Zimbabwe Situation

Farmers urged to form export consortium

via Farmers urged to form export consortium February 11, 2014 NewsDay

LOCAL farmers should consider forming an agriculture export market consortium to enable them to penetrate foreign markets and improve their incomes, ZimTrade Bulawayo regional manager Similo Nkala has said.

Nkala said the formation of a farmer export market would help create synergies with the international market, adding that local farmers should participate in regional and international trade fairs to enable the country’s agriculture sector to recover.

“Major export commodities are tobacco, cotton and horticulture and farmers should be targeting agricultural marketing boards in export markets,” Nkala said.

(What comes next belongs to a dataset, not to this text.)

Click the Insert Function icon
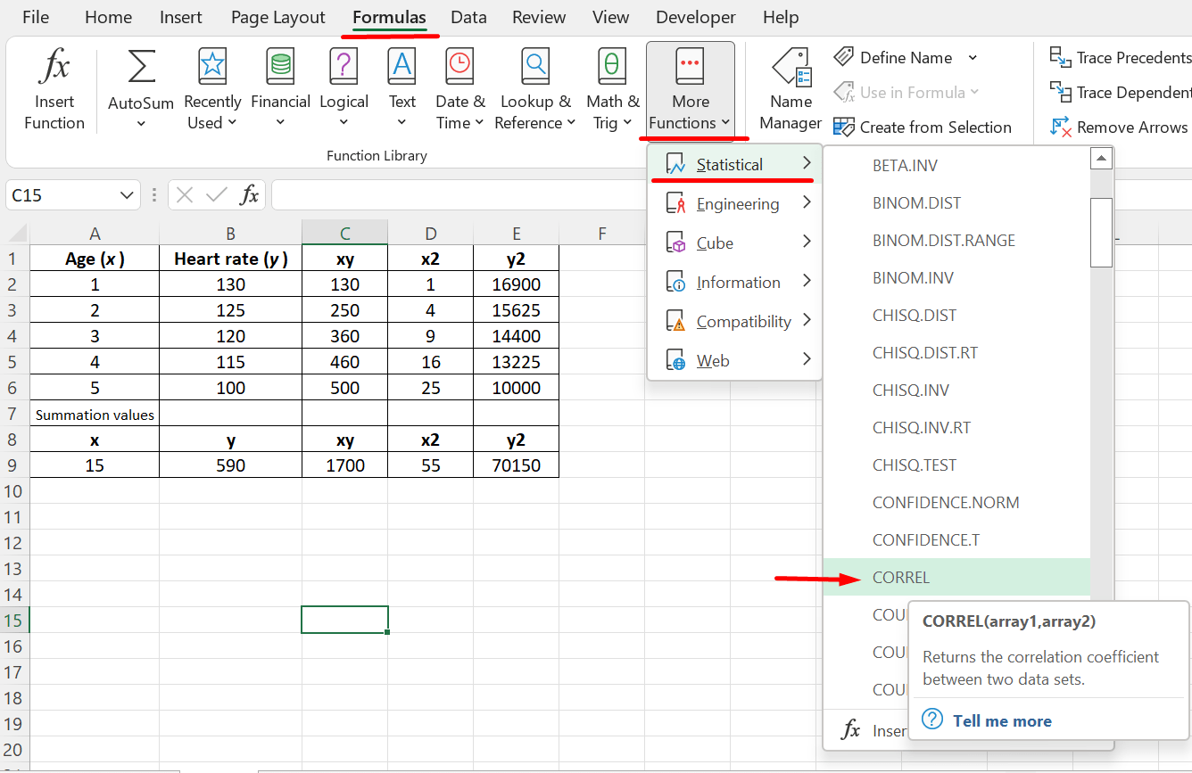 pyautogui.click(x=54, y=85)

“Value chains, if effectively implemented, the country’s production will increase and in turn, there will be an increase in the exports of value added products which fetch higher prices on the export markets as compared to unprocessed produce.”

Nkala said farmers should also consider joining TradeMap Zimbabwe an online database of global trade flows and trade barriers which would go a long way in helping them to penetrate new export markets.

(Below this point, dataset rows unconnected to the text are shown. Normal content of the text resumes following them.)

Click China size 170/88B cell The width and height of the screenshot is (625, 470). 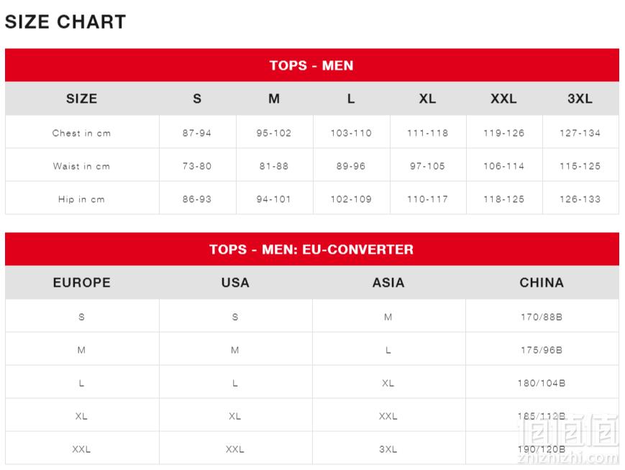pos(542,317)
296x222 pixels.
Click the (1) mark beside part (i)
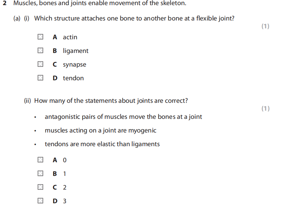[265, 26]
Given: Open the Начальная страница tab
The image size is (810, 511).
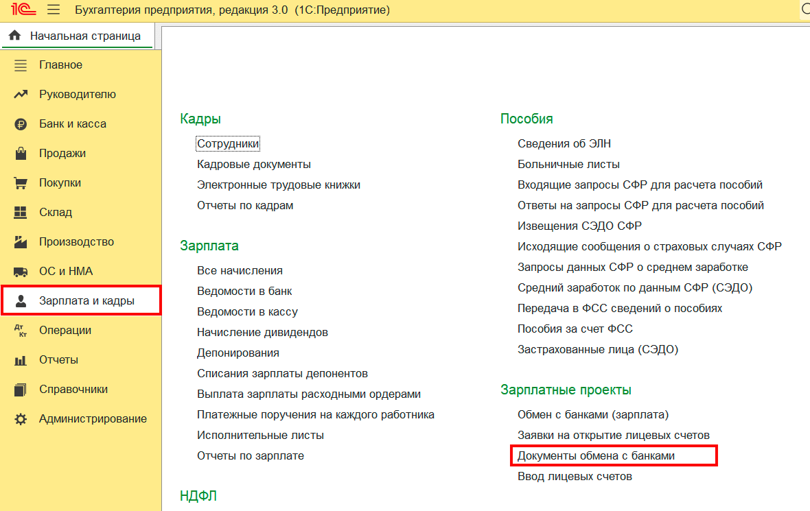Looking at the screenshot, I should (85, 36).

The world’s largest database of trade statistics, COMTRADE, provides detailed export and import profiles and trends for over 5 300 products in over 200 countries with specific values and quantities, growth rates, market share and market access information which Nkala said was critical for local farmers to join if they were to market their produce effectively.

He said trade maps helped farmers to search for new markets, assess competition or diversify sources, benchmark national, regional trade performance, set priority products for trade promotion and development, evaluate tariffs and trade barriers and assess product diversification.

Farmer organisations in the country have also been pressuring government to finalise setting up an agriculture commodity exchange by April this year to market of agriculture produce effectively.

In an interview with our sister paper Southern Eye Business yesterday, Zimbabwe Commercial Farmers’ Union president Wonder Chabikwa said farmer organisations had joined rank and were lobbying government to finalise the setting up of the commodity exchange.

He added the exchange would correct the unfair pricing system currently on the market and disadvantaging farmers.

“Farmers are selling their produce for a song and government has for long, been making empty promises regarding setting up a commodity exchange to correct the anomaly,” Chabikwa said.

“We are pressuring government to, by April this year, set up the facility.”

A commodity exchange is a market where buyers and sellers trade commodity-linked contracts on the basis of procedures laid down by the exchange.

Chapikwa said it would ensure the selling of agriculture produce at international prices.